When are shareholders personally liable for tax on company gains?
A company shareholder is buying a holiday home abroad. They've been advised by a local agent to own the property through a company. But their accountant has warned that this can trigger UK capital gains tax anti-avoidance rules. What are these and when do they apply?

Tax avoidance
Generally, companies which aren’t resident in the UK don’t pay corporation tax (CT) except those relating to gains made from selling some types of UK asset. This seems to allow for a simple tax saving arrangement for individuals resident in the UK, i.e. owning foreign assets through a non-UK resident company. While not every ownership through a foreign company involves tax avoidance HMRC is alive to the possibility of this type of arrangement and has rules to counter it.
What if the anti-avoidance rules apply?
Where the anti-avoidance rules apply to assets owned by a foreign company, capital gains it makes are taxable on the company’s shareholders as if they had make the gains personally. The gain taxable on each shareholder is in proportion to their shareholding in the company.
What isn’t avoidance?
HMRC anti-avoidance rules don’t apply in every case of a property being owned through a foreign company. It would be unreasonable where say, the company runs a business abroad and owned assets related to its trade. For example, a company might own its trading premises in the foreign country. A gain made from selling it would not trigger the anti-avoidance rules. The rules are more precisely targeted.
Anti-avoidance rules
The first condition for the anti-avoidance rules to apply is that the non-UK company would count as a “close company” if it were a UK company. A close company is, broadly, one owned or controlled by five or has fewer individuals. For example, a company owned by just an individual and their spouse would be a close company.
It's not possible avoid the “close company” label by sharing ownership of the company with close family members to avoid the five-individuals test.
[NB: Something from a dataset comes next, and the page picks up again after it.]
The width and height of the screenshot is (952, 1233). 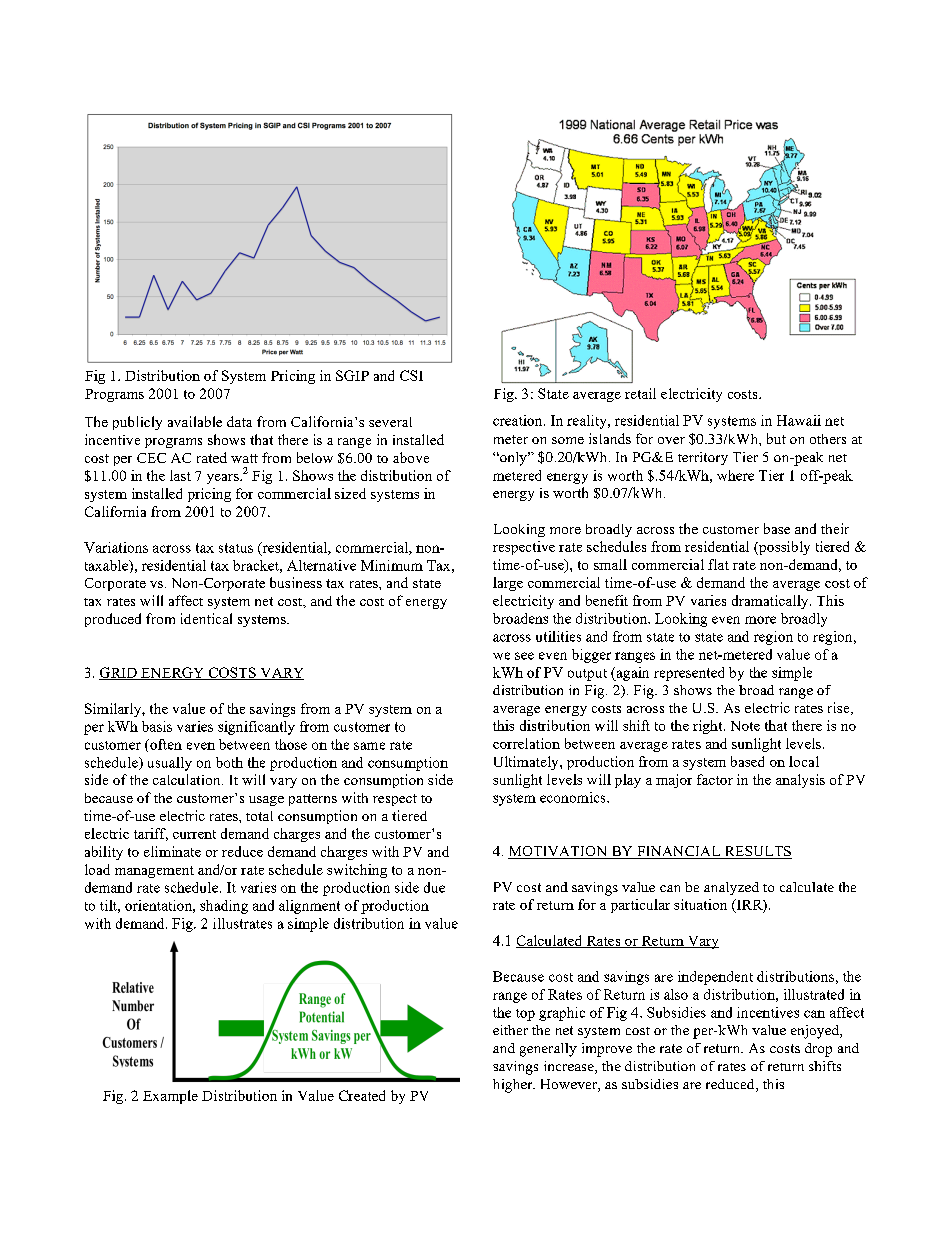 I want to click on Hawaii, so click(x=799, y=420).
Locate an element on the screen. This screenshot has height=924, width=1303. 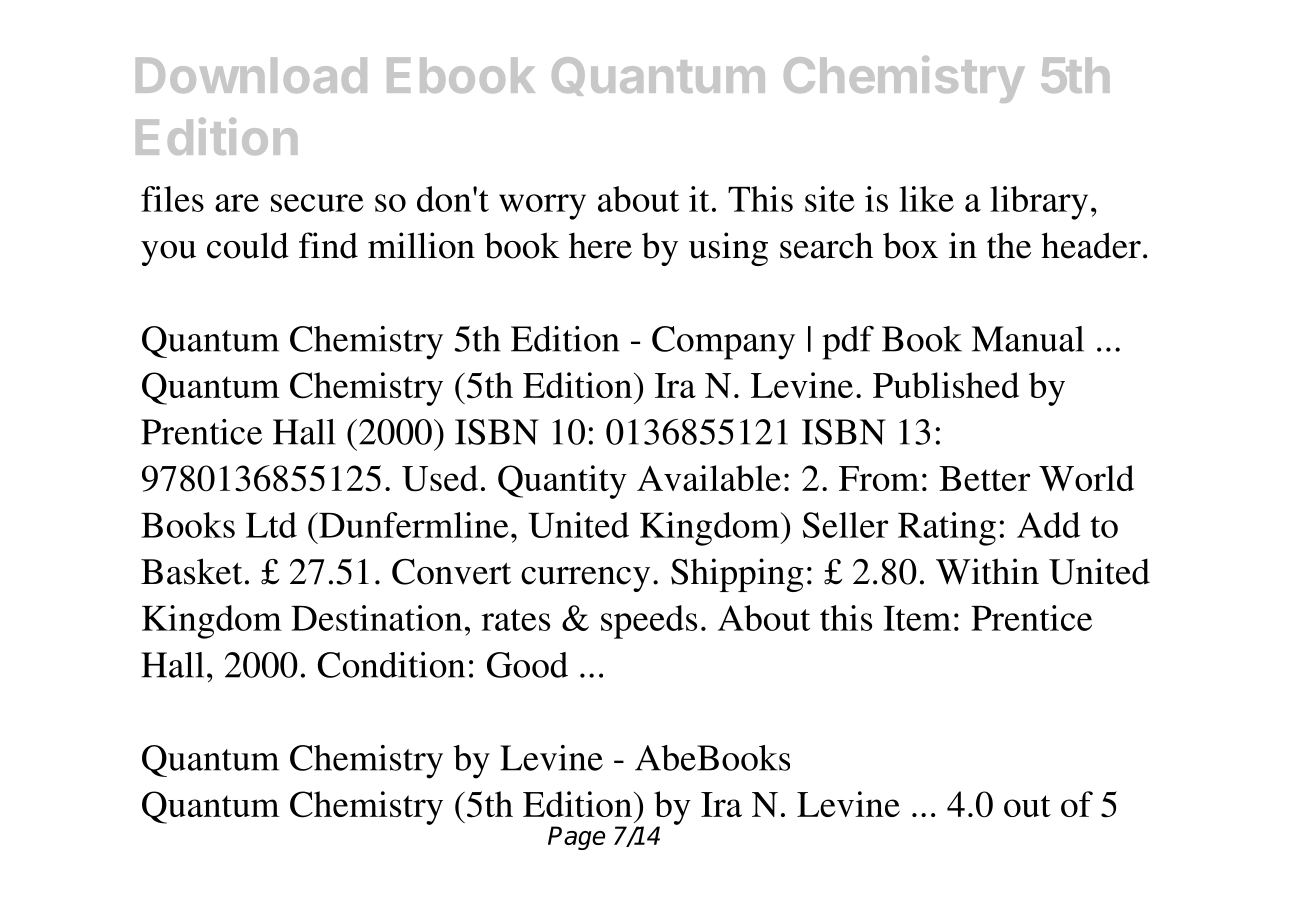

All the family's shares in the company are added together for this purposes.
Even if the company and shareholders meet the conditions for the anti-avoidance rules to apply, if the shareholder and persons connected with them, e.g. close family members, don’t together own at least 25% of the company the anti-avoidance rule is ignored, meaning they won’t have to pay tax on the gains the company makes.
A further get out clause
The anti-avoidance rules were overhauled in 2013 to be more relaxed. In our experience, because the old version of the rules existed for many years the more changes aren’t well known. One of the key difference is that the anti-avoidance rules now only apply where ownership of the property through a foreign company is “part of a scheme or arrangements of which the main purpose, or one of the main purposes, was avoidance of liability to capital gains tax or corporation tax”. Owning a property to prevent problems with foreign succession or other rules and regulations is no longer a trigger for the anti-avoidance rules.